He was also transformed from a single-issue activist to a campaigner for civil rights everywhere, for everyone. He was ahead of his time, particularly in his campaigning for the rights of women.

Deirdre said Douglass was also transformed by Ireland and said it was the first place and time where he was treated and felt like a man.

“Douglass’ lifelong battle cry was ‘agitate, agitate, agitate’  and we have taken it up in Wexford.  Tonight we are launching our 2021 festival programme – an exciting line up of events to be delivered live here in the arts Centre on Friday 27 and Sunday 29 and in Clayton Whites hotel on Saturday 28.

“The ethos of this festival was always that it should be accessible to all. It costs €3 per event or €10 for a full festival ticket – the cost of three coffees.

“Our committee and associate members are all local activists in their own right. They have brought their skills and passions to create this programme which is both historical in perspective but also highly relevant to the issues which move activists today in Ireland and in Wexford.

This year, the keynote speaker is Senator Eileen Flynn, the first member of the Traveller community to hold an Oireachtas position.

For the first time, the festival is reaching out to two secondary schools who are exhibiting their artwork and their responses to Amanda O’ Gorman’s poem delivered at US  President Joe Biden’s inauguration, in the Creative Hub from November 24 to December 2.
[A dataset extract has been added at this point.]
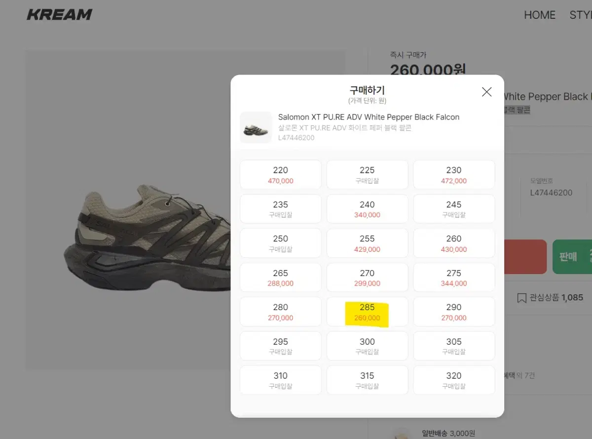Click the bookmark 관심상품 icon
This screenshot has height=439, width=592.
(x=521, y=298)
Deirdre has appealed for financial support for the festival, saying it operates on good will, passion and a shoestring budget. 

“We are creating a tourist trail along with Dublin, Belfast and Cork, which should appeal to Americans. We have established connections with the African American Irish Diaspora network and the esteemed historian Christine Keneally. We have huge potential to develop further. Councillors, we need you to get behind us financially. Wexford will benefit and take the credit”, she said.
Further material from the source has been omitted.